- **Exercise prompt**: Within the records below, find the line containing "Instruction: Toggle the". Reproduce it and each line after it exactly, and nothing else.

[Opening Data records section]

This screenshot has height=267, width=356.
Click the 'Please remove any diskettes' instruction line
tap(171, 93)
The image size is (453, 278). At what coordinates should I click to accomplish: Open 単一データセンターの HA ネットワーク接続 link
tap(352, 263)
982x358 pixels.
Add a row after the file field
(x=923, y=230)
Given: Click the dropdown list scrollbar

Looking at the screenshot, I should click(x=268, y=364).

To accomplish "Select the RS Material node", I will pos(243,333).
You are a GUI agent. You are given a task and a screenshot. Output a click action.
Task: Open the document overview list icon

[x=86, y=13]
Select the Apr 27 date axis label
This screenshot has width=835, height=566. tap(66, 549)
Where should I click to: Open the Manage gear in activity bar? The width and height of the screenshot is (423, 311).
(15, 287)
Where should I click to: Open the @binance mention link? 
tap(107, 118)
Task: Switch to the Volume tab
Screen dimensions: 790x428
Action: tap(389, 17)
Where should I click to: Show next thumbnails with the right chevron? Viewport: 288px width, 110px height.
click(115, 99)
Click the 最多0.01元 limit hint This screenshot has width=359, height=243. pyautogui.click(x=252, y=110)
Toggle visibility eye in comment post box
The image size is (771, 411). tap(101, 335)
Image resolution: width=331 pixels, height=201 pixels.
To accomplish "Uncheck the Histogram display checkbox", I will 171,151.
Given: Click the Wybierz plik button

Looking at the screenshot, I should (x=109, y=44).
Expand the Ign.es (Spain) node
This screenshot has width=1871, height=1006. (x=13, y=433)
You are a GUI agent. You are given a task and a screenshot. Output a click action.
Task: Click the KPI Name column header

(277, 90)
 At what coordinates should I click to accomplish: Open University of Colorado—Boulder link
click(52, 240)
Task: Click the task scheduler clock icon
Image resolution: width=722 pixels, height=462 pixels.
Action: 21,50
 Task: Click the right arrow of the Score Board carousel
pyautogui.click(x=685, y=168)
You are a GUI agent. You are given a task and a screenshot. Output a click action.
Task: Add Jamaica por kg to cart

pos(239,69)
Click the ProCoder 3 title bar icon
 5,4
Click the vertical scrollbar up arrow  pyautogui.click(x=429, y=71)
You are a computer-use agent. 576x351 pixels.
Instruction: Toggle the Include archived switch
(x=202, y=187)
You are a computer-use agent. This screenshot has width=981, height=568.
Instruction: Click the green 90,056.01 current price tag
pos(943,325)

[Closing Data records section]

- **Result below**:
Instruction: Toggle the Include archived switch
(x=202, y=187)
You are a computer-use agent. This screenshot has width=981, height=568.
Instruction: Click the green 90,056.01 current price tag
pos(943,325)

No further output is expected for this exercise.